Understanding AI and First-Party Data
Using the powerhouse trend that is AI alongside first-party data can help you save a ton of marketing time and resources in creating more robust and personalized customer experiences. Data analysis, depending on the number of sources and individual data points, can be incredibly time-consuming for teams of humans. At the beginning of the data-gathering stage, AI can automate away much of the manual work of cleaning and integrating data.
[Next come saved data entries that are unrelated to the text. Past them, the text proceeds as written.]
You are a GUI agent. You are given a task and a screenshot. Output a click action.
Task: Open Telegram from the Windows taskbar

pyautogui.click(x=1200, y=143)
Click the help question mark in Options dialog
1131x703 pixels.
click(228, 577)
With accurate first-party data, you can employ AI tools to analyze those reams of data, then ask the AI algorithm to find patterns indicating trends or takeaways and build customer segments accordingly, all in a much faster time window. AI can also personalize content and recommendations. If you’re already using AI chatbots, that data, aligned to a customer profile, can be fed into your centralized tool as well. See if you can apply AI to detect security threats, too, and generally ensure regulatory compliance.
Key Takeaways
First-party data collection is still a new trend, but organizations are quickly figuring out how to put it to good use to engage prospects and customers. First-party data is accurate, reliable, and up to date, so businesses can create better customer experiences, more targeted ads, and generally save a lot of guesswork in reaching prospects.
Frequently Asked Questions (FAQs)
What metrics should I track when using first-party data?
When you start gathering first-party data, consider why you’re doing it, what you’ll use it for, and what result you want from it. While you can incorporate many typical marketing metrics in tracking first-party data, such as increases in conversions or spending per customer, you can also consider evaluating RFM — recency, frequency, monetary — to measure customer value and engagement over a set period of time.
How is the shift to first-party data affecting digital advertising?
First-party data is accurate and reliable, and collecting it doesn’t directly use marketing budget, unlike other types of data. With rich first-party data, digital advertisers can understand exactly what a particular user, and groups of users, will respond to. That information leads to much better ad targeting, plus a better use of channels and improved personalization across all tactics.
How do I future-proof my data strategy with first-party data?
When you’re gathering data about your customers directly from your customers, it’s a lot easier to plan your business and marketing strategies, then adjust as needed as you go. Look for this offering in your vendors and partners, too: Platforms that capture and employ first-party data are already a lot more sophisticated, and allow you to take advantage of real trends and firsthand user experiences.